• _Listed records_:

※ ※ ※

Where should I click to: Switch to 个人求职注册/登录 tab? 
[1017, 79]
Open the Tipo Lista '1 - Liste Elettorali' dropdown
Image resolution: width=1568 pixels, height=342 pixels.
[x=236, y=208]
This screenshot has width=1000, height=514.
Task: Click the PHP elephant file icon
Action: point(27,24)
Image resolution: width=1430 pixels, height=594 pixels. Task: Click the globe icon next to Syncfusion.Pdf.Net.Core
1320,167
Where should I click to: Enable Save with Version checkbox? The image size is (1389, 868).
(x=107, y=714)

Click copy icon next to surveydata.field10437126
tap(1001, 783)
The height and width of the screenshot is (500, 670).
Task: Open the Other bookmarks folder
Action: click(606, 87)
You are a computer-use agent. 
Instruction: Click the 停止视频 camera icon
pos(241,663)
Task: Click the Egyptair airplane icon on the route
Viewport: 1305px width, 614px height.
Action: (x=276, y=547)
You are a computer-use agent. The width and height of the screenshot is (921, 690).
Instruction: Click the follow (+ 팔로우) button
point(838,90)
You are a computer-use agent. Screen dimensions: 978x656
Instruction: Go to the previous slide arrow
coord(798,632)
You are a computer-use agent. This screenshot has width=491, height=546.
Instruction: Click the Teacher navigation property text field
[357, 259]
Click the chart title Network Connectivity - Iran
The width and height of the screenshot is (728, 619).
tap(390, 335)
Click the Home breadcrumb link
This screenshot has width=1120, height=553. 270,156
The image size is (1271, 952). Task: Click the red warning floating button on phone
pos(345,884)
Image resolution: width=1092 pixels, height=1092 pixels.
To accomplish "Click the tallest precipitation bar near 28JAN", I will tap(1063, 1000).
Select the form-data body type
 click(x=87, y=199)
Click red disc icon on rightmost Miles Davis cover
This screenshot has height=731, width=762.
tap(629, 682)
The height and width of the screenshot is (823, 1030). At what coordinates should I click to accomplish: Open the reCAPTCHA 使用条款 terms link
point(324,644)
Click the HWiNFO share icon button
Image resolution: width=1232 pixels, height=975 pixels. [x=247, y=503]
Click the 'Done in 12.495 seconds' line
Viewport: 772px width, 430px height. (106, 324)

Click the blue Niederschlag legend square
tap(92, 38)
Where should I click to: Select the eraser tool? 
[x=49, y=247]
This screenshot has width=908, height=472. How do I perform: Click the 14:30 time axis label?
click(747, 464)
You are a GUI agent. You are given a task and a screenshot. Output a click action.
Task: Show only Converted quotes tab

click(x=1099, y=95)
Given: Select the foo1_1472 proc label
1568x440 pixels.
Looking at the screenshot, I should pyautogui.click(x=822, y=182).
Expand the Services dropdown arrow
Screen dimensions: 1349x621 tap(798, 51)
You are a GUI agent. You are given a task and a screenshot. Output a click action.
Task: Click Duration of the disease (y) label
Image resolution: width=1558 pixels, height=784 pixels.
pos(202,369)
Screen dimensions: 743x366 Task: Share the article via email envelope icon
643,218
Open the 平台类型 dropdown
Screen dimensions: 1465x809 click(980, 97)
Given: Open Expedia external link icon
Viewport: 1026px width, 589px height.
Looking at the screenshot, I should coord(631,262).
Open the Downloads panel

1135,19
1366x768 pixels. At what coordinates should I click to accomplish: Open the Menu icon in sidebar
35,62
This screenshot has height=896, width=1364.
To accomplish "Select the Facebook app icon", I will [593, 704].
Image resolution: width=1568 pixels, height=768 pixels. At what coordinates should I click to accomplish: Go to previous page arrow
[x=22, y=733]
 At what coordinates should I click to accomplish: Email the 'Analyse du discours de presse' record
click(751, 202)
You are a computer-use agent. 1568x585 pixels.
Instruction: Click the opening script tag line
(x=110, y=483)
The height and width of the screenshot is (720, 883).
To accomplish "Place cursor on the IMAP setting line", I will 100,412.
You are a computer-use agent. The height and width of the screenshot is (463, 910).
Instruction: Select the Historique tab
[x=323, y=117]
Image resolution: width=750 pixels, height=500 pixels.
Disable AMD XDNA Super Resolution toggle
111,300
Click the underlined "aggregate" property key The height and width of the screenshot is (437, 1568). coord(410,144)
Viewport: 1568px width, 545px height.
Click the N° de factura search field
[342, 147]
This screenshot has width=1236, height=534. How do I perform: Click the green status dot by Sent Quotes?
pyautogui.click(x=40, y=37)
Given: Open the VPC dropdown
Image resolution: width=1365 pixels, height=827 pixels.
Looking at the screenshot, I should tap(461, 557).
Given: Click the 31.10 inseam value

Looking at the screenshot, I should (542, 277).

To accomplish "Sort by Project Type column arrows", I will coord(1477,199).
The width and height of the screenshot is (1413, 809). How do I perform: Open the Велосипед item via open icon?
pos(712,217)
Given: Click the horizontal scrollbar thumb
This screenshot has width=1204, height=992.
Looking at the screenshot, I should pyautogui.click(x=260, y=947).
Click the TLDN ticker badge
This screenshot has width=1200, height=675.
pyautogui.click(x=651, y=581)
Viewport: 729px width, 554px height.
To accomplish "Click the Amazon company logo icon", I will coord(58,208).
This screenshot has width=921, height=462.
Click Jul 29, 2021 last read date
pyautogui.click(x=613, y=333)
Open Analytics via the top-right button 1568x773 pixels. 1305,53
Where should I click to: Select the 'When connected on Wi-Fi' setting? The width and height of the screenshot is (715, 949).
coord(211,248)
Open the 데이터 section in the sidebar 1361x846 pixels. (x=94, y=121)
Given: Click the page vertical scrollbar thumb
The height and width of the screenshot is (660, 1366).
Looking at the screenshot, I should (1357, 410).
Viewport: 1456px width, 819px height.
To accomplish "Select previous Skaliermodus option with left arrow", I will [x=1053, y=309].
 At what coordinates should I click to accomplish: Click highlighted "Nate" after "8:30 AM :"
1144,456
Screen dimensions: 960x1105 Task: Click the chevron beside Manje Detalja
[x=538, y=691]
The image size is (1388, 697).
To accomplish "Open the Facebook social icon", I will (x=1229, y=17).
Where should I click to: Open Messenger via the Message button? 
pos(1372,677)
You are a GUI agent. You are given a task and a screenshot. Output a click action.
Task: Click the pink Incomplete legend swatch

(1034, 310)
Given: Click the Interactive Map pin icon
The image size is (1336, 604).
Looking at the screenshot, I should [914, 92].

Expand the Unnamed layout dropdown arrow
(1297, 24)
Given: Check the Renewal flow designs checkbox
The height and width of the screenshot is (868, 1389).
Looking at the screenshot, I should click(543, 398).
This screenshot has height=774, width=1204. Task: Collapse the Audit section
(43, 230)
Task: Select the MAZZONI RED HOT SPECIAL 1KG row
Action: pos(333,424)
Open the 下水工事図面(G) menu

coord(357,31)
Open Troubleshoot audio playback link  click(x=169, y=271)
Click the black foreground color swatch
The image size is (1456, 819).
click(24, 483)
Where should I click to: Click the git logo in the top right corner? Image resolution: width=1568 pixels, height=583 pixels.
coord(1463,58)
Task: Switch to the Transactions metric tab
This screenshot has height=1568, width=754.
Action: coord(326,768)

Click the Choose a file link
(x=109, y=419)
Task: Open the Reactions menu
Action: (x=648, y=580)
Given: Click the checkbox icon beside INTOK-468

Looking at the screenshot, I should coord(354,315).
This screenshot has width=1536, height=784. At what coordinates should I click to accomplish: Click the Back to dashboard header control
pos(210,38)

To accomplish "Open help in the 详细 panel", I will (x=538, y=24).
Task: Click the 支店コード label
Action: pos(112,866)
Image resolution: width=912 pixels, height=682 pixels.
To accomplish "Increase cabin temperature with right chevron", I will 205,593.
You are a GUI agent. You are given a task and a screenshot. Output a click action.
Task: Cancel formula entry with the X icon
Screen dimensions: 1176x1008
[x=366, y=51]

※ ※ ※

• _Exercise objective_: The material above is to be transcribed in full, exactly as it appears.

• _Solution for this exercise_:
Where should I click to: Switch to 个人求职注册/登录 tab? 
[1017, 79]
Open the Tipo Lista '1 - Liste Elettorali' dropdown
Image resolution: width=1568 pixels, height=342 pixels.
[x=236, y=208]
This screenshot has width=1000, height=514.
Task: Click the PHP elephant file icon
Action: point(27,24)
Image resolution: width=1430 pixels, height=594 pixels. Task: Click the globe icon next to Syncfusion.Pdf.Net.Core
1320,167
Where should I click to: Enable Save with Version checkbox? The image size is (1389, 868).
(x=107, y=714)

Click copy icon next to surveydata.field10437126
tap(1001, 783)
The height and width of the screenshot is (500, 670).
Task: Open the Other bookmarks folder
Action: click(606, 87)
You are a computer-use agent. 
Instruction: Click the 停止视频 camera icon
pos(241,663)
Task: Click the Egyptair airplane icon on the route
Viewport: 1305px width, 614px height.
Action: (x=276, y=547)
You are a computer-use agent. The width and height of the screenshot is (921, 690).
Instruction: Click the follow (+ 팔로우) button
point(838,90)
You are a computer-use agent. Screen dimensions: 978x656
Instruction: Go to the previous slide arrow
coord(798,632)
You are a computer-use agent. This screenshot has width=491, height=546.
Instruction: Click the Teacher navigation property text field
[357, 259]
Click the chart title Network Connectivity - Iran
The width and height of the screenshot is (728, 619).
tap(390, 335)
Click the Home breadcrumb link
This screenshot has width=1120, height=553. 270,156
The image size is (1271, 952). Task: Click the red warning floating button on phone
pos(345,884)
Image resolution: width=1092 pixels, height=1092 pixels.
To accomplish "Click the tallest precipitation bar near 28JAN", I will tap(1063, 1000).
Select the form-data body type
 click(x=87, y=199)
Click red disc icon on rightmost Miles Davis cover
This screenshot has height=731, width=762.
tap(629, 682)
The height and width of the screenshot is (823, 1030). At what coordinates should I click to accomplish: Open the reCAPTCHA 使用条款 terms link
point(324,644)
Click the HWiNFO share icon button
Image resolution: width=1232 pixels, height=975 pixels. [x=247, y=503]
Click the 'Done in 12.495 seconds' line
Viewport: 772px width, 430px height. (106, 324)

Click the blue Niederschlag legend square
tap(92, 38)
Where should I click to: Select the eraser tool? 
[x=49, y=247]
This screenshot has width=908, height=472. How do I perform: Click the 14:30 time axis label?
click(747, 464)
You are a GUI agent. You are given a task and a screenshot. Output a click action.
Task: Show only Converted quotes tab

click(x=1099, y=95)
Given: Select the foo1_1472 proc label
1568x440 pixels.
Looking at the screenshot, I should pyautogui.click(x=822, y=182).
Expand the Services dropdown arrow
Screen dimensions: 1349x621 tap(798, 51)
You are a GUI agent. You are given a task and a screenshot. Output a click action.
Task: Click Duration of the disease (y) label
Image resolution: width=1558 pixels, height=784 pixels.
pos(202,369)
Screen dimensions: 743x366 Task: Share the article via email envelope icon
643,218
Open the 平台类型 dropdown
Screen dimensions: 1465x809 click(980, 97)
Given: Open Expedia external link icon
Viewport: 1026px width, 589px height.
Looking at the screenshot, I should coord(631,262).
Open the Downloads panel

1135,19
1366x768 pixels. At what coordinates should I click to accomplish: Open the Menu icon in sidebar
35,62
This screenshot has height=896, width=1364.
To accomplish "Select the Facebook app icon", I will [593, 704].
Image resolution: width=1568 pixels, height=768 pixels. At what coordinates should I click to accomplish: Go to previous page arrow
[x=22, y=733]
 At what coordinates should I click to accomplish: Email the 'Analyse du discours de presse' record
click(751, 202)
You are a computer-use agent. 1568x585 pixels.
Instruction: Click the opening script tag line
(x=110, y=483)
The height and width of the screenshot is (720, 883).
To accomplish "Place cursor on the IMAP setting line", I will 100,412.
You are a computer-use agent. The height and width of the screenshot is (463, 910).
Instruction: Select the Historique tab
[x=323, y=117]
Image resolution: width=750 pixels, height=500 pixels.
Disable AMD XDNA Super Resolution toggle
111,300
Click the underlined "aggregate" property key The height and width of the screenshot is (437, 1568). coord(410,144)
Viewport: 1568px width, 545px height.
Click the N° de factura search field
[342, 147]
This screenshot has width=1236, height=534. How do I perform: Click the green status dot by Sent Quotes?
pyautogui.click(x=40, y=37)
Given: Open the VPC dropdown
Image resolution: width=1365 pixels, height=827 pixels.
Looking at the screenshot, I should tap(461, 557).
Given: Click the 31.10 inseam value

Looking at the screenshot, I should (542, 277).

To accomplish "Sort by Project Type column arrows", I will coord(1477,199).
The width and height of the screenshot is (1413, 809). How do I perform: Open the Велосипед item via open icon?
pos(712,217)
Given: Click the horizontal scrollbar thumb
This screenshot has width=1204, height=992.
Looking at the screenshot, I should pyautogui.click(x=260, y=947).
Click the TLDN ticker badge
This screenshot has width=1200, height=675.
pyautogui.click(x=651, y=581)
Viewport: 729px width, 554px height.
To accomplish "Click the Amazon company logo icon", I will coord(58,208).
This screenshot has width=921, height=462.
Click Jul 29, 2021 last read date
pyautogui.click(x=613, y=333)
Open Analytics via the top-right button 1568x773 pixels. 1305,53
Where should I click to: Select the 'When connected on Wi-Fi' setting? The width and height of the screenshot is (715, 949).
coord(211,248)
Open the 데이터 section in the sidebar 1361x846 pixels. (x=94, y=121)
Given: Click the page vertical scrollbar thumb
The height and width of the screenshot is (660, 1366).
Looking at the screenshot, I should (1357, 410).
Viewport: 1456px width, 819px height.
To accomplish "Select previous Skaliermodus option with left arrow", I will [x=1053, y=309].
 At what coordinates should I click to accomplish: Click highlighted "Nate" after "8:30 AM :"
1144,456
Screen dimensions: 960x1105 Task: Click the chevron beside Manje Detalja
[x=538, y=691]
The image size is (1388, 697).
To accomplish "Open the Facebook social icon", I will (x=1229, y=17).
Where should I click to: Open Messenger via the Message button? 
pos(1372,677)
You are a GUI agent. You are given a task and a screenshot. Output a click action.
Task: Click the pink Incomplete legend swatch

(1034, 310)
Given: Click the Interactive Map pin icon
The image size is (1336, 604).
Looking at the screenshot, I should [914, 92].

Expand the Unnamed layout dropdown arrow
(1297, 24)
Given: Check the Renewal flow designs checkbox
The height and width of the screenshot is (868, 1389).
Looking at the screenshot, I should click(543, 398).
This screenshot has height=774, width=1204. Task: Collapse the Audit section
(43, 230)
Task: Select the MAZZONI RED HOT SPECIAL 1KG row
Action: pos(333,424)
Open the 下水工事図面(G) menu

coord(357,31)
Open Troubleshoot audio playback link  click(x=169, y=271)
Click the black foreground color swatch
The image size is (1456, 819).
click(24, 483)
Where should I click to: Click the git logo in the top right corner? Image resolution: width=1568 pixels, height=583 pixels.
coord(1463,58)
Task: Switch to the Transactions metric tab
This screenshot has height=1568, width=754.
Action: coord(326,768)

Click the Choose a file link
(x=109, y=419)
Task: Open the Reactions menu
Action: (x=648, y=580)
Given: Click the checkbox icon beside INTOK-468

Looking at the screenshot, I should coord(354,315).
This screenshot has width=1536, height=784. At what coordinates should I click to accomplish: Click the Back to dashboard header control
pos(210,38)

To accomplish "Open help in the 详细 panel", I will (x=538, y=24).
Task: Click the 支店コード label
Action: pos(112,866)
Image resolution: width=912 pixels, height=682 pixels.
To accomplish "Increase cabin temperature with right chevron", I will 205,593.
You are a GUI agent. You are given a task and a screenshot. Output a click action.
Task: Cancel formula entry with the X icon
Screen dimensions: 1176x1008
[x=366, y=51]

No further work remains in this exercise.